**RECORDS SHOWN:**
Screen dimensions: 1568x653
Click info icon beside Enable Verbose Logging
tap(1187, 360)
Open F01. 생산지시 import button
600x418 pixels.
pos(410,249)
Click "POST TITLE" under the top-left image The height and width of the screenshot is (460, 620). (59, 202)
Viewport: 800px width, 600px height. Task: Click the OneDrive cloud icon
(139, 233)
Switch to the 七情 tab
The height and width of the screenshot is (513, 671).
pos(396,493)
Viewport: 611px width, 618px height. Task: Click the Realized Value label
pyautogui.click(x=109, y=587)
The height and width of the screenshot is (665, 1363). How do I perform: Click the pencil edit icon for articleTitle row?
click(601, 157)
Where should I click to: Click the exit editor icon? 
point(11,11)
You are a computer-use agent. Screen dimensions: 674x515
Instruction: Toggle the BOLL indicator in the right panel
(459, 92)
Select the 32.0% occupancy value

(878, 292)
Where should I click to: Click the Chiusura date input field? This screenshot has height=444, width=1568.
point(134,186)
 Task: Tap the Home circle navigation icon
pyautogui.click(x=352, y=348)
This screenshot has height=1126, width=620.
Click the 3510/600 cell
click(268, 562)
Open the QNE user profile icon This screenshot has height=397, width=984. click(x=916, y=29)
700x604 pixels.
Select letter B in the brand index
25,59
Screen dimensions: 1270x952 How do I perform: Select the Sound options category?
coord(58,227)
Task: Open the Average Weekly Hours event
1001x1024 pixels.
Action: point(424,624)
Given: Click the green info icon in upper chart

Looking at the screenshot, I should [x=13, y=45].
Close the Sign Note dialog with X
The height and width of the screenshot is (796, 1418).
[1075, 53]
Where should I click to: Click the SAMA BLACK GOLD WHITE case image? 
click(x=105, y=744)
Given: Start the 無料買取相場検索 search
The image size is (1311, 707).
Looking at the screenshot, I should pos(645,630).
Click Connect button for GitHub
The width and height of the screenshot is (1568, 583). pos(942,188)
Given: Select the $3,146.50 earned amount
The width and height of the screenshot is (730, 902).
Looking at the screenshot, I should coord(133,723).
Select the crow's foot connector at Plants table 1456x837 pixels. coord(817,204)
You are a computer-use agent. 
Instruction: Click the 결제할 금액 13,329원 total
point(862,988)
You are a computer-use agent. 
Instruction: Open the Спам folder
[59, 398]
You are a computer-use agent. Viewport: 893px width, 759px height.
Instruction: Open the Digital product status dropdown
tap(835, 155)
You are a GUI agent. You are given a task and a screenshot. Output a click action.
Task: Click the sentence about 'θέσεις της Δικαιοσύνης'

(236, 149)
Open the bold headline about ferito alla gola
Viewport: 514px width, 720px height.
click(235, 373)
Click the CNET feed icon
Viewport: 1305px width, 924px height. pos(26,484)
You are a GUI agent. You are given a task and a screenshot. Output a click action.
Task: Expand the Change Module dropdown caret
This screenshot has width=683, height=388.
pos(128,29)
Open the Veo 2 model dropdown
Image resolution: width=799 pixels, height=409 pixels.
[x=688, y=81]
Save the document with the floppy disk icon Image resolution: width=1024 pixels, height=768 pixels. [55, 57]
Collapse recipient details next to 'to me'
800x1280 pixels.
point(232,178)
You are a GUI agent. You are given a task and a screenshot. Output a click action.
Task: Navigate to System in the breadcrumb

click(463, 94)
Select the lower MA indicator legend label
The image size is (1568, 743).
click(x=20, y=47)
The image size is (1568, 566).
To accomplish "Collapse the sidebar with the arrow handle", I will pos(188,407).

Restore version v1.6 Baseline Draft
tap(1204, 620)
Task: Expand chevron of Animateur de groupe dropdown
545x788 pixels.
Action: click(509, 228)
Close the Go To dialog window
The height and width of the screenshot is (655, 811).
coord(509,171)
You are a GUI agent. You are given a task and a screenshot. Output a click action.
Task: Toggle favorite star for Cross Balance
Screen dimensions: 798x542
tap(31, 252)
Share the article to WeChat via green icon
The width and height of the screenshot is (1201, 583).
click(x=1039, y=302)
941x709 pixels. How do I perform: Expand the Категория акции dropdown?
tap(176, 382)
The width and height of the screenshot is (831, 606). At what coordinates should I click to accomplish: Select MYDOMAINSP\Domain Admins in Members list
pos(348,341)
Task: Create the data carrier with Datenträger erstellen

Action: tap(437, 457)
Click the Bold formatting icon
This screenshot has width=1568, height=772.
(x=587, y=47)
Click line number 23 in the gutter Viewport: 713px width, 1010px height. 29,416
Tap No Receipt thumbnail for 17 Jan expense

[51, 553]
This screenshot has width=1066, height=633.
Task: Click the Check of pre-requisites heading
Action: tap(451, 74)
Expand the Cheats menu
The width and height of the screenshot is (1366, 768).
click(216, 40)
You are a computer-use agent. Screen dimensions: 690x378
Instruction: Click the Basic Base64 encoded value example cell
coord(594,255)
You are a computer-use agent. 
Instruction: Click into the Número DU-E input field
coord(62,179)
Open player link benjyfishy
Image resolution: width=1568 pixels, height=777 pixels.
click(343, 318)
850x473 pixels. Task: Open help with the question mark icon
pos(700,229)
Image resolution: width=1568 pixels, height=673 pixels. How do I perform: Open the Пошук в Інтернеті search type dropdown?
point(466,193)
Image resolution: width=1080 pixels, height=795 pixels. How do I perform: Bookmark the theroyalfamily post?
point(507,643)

**WHAT YOU NEED TO DO:**
Every line in the data above that contains the word "dialog" should be copied.

**RESPONSE FOR THIS EXERCISE:**
Close the Sign Note dialog with X
Close the Go To dialog window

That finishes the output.